Pickpocket is based on Crime and Punishment, Bresson’s first foray into Dostoyevsky, but by no means his last. Here, Michel (Martin LaSalle, at the time an untrained actor) saw what Bresson called a “terrible solitude which is a prison for thieves”. He isolates Michel from others, including his sick mother, from whom he stole money. An image of banknotes – representing the ability of dirty profit to corrupt the human soul – immediately follows Michel’s opening voiceover, which (reminiscent of Bresson’s Diary of a country priest) accompanies his writings on his “deeds”.
He refers to these petty thefts, which he justifies to the police inspector (John Pelegri) as the right of supermen “whose consciences select them” to behave independently of any law. That he finally considers himself one of the Nietzsche Übermenschen remains an enigma, as does much of Michel’s erratic behavior. His questioning of normative morality (one could say Christian) can appear as a form of ambivalent self-examination. Whether it’s Adam and Eve (whose Bresson wanted to make a film) or Michel, it’s a source of pride before the fall.

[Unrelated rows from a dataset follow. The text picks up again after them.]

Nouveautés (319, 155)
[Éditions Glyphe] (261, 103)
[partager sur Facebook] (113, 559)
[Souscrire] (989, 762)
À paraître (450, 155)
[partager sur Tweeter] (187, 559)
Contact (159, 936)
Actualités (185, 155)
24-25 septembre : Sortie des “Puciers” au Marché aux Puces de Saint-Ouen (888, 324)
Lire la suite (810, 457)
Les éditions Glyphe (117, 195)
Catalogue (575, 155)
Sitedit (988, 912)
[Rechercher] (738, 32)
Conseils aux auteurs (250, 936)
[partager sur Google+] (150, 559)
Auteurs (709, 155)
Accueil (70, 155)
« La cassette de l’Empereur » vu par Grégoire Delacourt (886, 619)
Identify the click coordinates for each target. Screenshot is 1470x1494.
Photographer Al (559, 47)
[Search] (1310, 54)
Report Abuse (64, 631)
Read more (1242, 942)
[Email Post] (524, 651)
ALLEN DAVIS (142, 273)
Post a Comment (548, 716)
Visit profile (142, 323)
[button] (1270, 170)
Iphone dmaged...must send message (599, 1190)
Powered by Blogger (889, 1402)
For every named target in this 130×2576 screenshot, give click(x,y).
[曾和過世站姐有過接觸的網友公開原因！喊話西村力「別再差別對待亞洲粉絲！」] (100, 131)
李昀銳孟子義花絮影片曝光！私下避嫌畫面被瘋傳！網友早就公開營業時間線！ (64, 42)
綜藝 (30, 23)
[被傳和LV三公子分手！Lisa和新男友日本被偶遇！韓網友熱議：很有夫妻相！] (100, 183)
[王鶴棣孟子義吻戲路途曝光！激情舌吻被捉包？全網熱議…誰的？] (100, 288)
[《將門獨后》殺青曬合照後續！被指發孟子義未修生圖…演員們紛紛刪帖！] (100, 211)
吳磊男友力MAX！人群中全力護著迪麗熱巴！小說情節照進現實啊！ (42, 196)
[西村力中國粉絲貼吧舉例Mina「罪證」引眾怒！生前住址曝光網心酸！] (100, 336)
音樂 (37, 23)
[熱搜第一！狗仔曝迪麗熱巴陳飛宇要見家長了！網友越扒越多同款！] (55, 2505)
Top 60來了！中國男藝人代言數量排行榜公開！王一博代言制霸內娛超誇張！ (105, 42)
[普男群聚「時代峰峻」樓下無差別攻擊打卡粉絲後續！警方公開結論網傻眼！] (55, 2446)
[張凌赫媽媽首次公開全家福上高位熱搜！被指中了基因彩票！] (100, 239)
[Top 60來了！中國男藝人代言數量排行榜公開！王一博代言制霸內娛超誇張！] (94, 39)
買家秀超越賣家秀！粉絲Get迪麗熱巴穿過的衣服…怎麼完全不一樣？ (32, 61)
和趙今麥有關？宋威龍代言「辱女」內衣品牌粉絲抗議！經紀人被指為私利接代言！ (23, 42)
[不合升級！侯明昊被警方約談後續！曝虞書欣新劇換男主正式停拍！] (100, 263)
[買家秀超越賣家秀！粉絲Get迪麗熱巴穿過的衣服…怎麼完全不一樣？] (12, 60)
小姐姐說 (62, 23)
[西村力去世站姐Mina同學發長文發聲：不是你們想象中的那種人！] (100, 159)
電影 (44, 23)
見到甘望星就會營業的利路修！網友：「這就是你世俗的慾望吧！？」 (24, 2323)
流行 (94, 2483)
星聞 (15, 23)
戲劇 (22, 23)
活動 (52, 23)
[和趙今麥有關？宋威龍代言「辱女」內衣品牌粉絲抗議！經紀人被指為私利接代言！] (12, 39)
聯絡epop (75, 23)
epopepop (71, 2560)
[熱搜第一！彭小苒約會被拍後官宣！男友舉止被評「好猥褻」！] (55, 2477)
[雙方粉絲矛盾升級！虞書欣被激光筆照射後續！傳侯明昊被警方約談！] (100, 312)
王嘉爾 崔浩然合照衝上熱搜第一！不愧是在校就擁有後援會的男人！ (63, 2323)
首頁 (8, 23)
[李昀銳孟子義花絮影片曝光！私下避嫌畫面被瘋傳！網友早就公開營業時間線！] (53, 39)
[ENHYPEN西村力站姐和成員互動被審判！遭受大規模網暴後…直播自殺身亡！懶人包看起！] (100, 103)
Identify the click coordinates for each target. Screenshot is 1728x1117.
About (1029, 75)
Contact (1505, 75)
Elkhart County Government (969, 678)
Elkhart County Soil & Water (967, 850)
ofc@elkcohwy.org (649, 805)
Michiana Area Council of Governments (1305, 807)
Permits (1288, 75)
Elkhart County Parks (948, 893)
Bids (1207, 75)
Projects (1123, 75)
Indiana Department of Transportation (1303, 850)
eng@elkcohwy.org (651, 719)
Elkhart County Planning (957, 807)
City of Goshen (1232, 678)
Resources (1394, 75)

Yet we witness his compassion as well as the misdeeds. He experiences his mother’s forgiveness and also the unconditional love of a young woman, Jeanne (Marika Green). Reflecting on this, Michel talks about “the strange path I had to take” to achieve what writer-director Paul Schrader described as a transcendental moment. It is a cinematic style in which there is a movement away from a “cold and insensitive world” towards an “striving towards the ineffable and the invisible”. Schrader himself made several films using this technique, including american gigolo (1980), which he openly admits is indebted to Pickpocket.
Bresson’s films are distinctly minimalist. The action is stripped down in preference to the use of image and sound to tell its story of transgression and redemption through divine grace. Its laconic people search for meaning in the dark world they watch. Echoing certain words of Fra Giovanni Giocondo (circa 1433-1515), the director begs us, like his characters, to look beyond the darkness of the world and see that joy is within our reach. For this to happen, it requires knowledgeable viewers not to judge on outward appearances, but to interpret for themselves what is going on inside each character and, in doing so, interrogate those feelings to the fullest. deep within ourselves that only God knows.